Could you rewrite only the part that opens with the line containing "Click the SCKT" and closes with the line containing "pyautogui.click(x=20, y=221)", replacing every "Expand" with "Unfold" and leaving everything else unchanged?

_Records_
%%
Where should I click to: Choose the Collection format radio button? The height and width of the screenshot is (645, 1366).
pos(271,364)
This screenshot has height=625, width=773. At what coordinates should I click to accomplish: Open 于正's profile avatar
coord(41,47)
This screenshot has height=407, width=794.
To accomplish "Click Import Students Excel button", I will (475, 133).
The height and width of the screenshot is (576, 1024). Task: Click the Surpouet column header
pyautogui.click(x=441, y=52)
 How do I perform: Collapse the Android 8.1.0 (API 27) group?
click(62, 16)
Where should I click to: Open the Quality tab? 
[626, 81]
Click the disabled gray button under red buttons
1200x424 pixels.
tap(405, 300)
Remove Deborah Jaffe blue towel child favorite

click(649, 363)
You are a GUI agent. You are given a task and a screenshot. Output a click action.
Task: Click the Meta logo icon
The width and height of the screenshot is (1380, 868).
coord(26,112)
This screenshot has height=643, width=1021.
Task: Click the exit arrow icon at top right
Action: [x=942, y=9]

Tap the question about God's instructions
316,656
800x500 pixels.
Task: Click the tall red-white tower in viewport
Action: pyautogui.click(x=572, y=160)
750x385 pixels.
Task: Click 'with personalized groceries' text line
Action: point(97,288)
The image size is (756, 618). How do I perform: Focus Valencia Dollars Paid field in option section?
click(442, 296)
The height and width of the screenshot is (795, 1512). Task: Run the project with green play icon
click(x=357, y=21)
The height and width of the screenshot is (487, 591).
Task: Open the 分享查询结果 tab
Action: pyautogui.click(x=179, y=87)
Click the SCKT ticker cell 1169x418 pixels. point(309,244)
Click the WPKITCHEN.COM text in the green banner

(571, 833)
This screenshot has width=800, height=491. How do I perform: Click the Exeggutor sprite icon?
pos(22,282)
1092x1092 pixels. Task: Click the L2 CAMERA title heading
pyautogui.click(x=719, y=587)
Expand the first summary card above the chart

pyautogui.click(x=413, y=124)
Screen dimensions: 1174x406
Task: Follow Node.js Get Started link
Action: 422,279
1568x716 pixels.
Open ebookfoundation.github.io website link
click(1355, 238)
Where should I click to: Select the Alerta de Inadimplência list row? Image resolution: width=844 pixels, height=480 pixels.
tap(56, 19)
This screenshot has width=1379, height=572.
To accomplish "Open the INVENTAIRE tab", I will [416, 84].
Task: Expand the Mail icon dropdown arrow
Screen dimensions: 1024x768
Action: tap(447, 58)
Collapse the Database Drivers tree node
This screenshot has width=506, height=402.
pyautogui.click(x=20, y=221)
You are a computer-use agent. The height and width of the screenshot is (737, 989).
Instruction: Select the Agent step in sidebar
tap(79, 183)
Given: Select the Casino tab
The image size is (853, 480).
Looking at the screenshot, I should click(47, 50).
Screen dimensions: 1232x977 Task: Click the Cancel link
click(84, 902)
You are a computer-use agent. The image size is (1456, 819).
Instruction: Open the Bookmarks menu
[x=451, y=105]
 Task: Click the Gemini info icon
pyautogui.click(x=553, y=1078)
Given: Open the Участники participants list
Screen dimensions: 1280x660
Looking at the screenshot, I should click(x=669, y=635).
%%
_SOLVED EXERCISE_
Click the SCKT ticker cell 1169x418 pixels. point(309,244)
Click the WPKITCHEN.COM text in the green banner

(571, 833)
This screenshot has width=800, height=491. How do I perform: Click the Exeggutor sprite icon?
pos(22,282)
1092x1092 pixels. Task: Click the L2 CAMERA title heading
pyautogui.click(x=719, y=587)
Unfold the first summary card above the chart

pyautogui.click(x=413, y=124)
Screen dimensions: 1174x406
Task: Follow Node.js Get Started link
Action: 422,279
1568x716 pixels.
Open ebookfoundation.github.io website link
click(1355, 238)
Where should I click to: Select the Alerta de Inadimplência list row? Image resolution: width=844 pixels, height=480 pixels.
tap(56, 19)
This screenshot has width=1379, height=572.
To accomplish "Open the INVENTAIRE tab", I will [416, 84].
Task: Unfold the Mail icon dropdown arrow
Screen dimensions: 1024x768
Action: tap(447, 58)
Collapse the Database Drivers tree node
This screenshot has width=506, height=402.
pyautogui.click(x=20, y=221)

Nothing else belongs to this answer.